Document text
───

Court of Appeals of Georgia
Sep 27, 1973
201 S.E.2d 178 (Ga. Ct. App. 1973)

Summary

In Livesay, which was decided prior to the adoption of the Uniform Superior Court Rules, we held that it was error to grant a defendant's motion to open a default pursuant to an ex parte order.

Summary of this case from Stewart v. Turner

Opinion

48577.

ARGUED SEPTEMBER 6, 1973.

DECIDED SEPTEMBER 27, 1973.

Action for damages. Clayton Superior Court. Before Judge Banke.

Moffett Henderson, John C. Grabbe, IV, for appellant.

James L. Mayson, H. G. McBrayer, Jr., for appellees.


Virginia Livesay brought an action against Curtis A. King, J. L. Allen, and others, seeking to recover damages for personal injuries alleged to have been negligently inflicted upon her by the defendants. King was served with a copy of the petition and summons September 19, 1972, and Allen was so served September 21, 1972. On November 9, 1972, King and Allen filed a motion to open the default existing by reason of their having failed to file defensive pleadings within the time required by law, and on the same date an order was entered reciting that "upon good cause shown, it is ordered that the defendants be allowed to pay the accrued court costs and the default judgment [sic] set aside, and the defendants file defensive pleadings." There is no certificate of service of the application or motion, and we assume that there was none.

───

Data section
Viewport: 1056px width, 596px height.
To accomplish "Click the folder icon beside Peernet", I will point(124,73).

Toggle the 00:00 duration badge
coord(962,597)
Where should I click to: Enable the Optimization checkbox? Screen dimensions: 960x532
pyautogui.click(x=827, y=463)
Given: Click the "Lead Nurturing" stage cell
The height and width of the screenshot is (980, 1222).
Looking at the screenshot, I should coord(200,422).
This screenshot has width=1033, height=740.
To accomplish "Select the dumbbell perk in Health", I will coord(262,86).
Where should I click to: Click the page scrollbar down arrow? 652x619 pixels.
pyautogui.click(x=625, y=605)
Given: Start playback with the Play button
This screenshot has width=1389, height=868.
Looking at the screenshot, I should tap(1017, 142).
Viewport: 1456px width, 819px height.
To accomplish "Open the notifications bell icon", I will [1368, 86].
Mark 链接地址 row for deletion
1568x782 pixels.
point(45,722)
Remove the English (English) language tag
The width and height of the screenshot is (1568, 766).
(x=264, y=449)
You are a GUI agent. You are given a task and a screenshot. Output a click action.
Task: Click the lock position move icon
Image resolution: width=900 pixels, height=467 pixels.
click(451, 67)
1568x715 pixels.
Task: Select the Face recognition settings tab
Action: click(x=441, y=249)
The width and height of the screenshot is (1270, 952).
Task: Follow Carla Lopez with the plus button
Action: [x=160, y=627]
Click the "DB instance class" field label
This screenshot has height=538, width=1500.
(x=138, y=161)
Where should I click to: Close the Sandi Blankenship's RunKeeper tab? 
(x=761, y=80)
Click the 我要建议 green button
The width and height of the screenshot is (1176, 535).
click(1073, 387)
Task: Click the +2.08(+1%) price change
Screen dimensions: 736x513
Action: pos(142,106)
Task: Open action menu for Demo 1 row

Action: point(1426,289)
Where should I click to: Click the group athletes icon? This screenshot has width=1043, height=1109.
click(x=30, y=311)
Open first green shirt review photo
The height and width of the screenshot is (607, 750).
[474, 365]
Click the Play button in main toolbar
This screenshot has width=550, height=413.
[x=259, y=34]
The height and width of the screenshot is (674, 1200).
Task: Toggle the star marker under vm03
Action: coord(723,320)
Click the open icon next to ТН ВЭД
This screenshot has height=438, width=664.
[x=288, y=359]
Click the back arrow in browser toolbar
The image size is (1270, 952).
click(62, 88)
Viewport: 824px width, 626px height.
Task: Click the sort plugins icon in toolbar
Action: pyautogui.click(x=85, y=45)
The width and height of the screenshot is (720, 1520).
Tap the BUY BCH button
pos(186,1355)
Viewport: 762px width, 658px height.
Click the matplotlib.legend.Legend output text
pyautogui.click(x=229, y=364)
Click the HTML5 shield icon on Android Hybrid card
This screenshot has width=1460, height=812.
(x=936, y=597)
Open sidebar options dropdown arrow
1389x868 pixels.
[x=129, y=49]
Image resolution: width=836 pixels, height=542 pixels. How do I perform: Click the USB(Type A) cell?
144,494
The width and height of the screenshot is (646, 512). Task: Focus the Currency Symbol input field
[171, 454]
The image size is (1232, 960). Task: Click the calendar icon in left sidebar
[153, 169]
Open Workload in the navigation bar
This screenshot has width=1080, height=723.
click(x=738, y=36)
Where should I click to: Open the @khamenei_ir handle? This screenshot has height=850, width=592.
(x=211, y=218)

───

Given task A
Please duplicate the passage of the court opinion above, starting with "Court of Appeals" and going on through "ex parte order.".
Given task B
According to the court opinion above, on what date was King served with a copy of the petition and summons?

Written solution A
Court of Appeals of Georgia
Sep 27, 1973
201 S.E.2d 178 (Ga. Ct. App. 1973)

Summary

In Livesay, which was decided prior to the adoption of the Uniform Superior Court Rules, we held that it was error to grant a defendant's motion to open a default pursuant to an ex parte order.

Written solution B
September 19, 1972.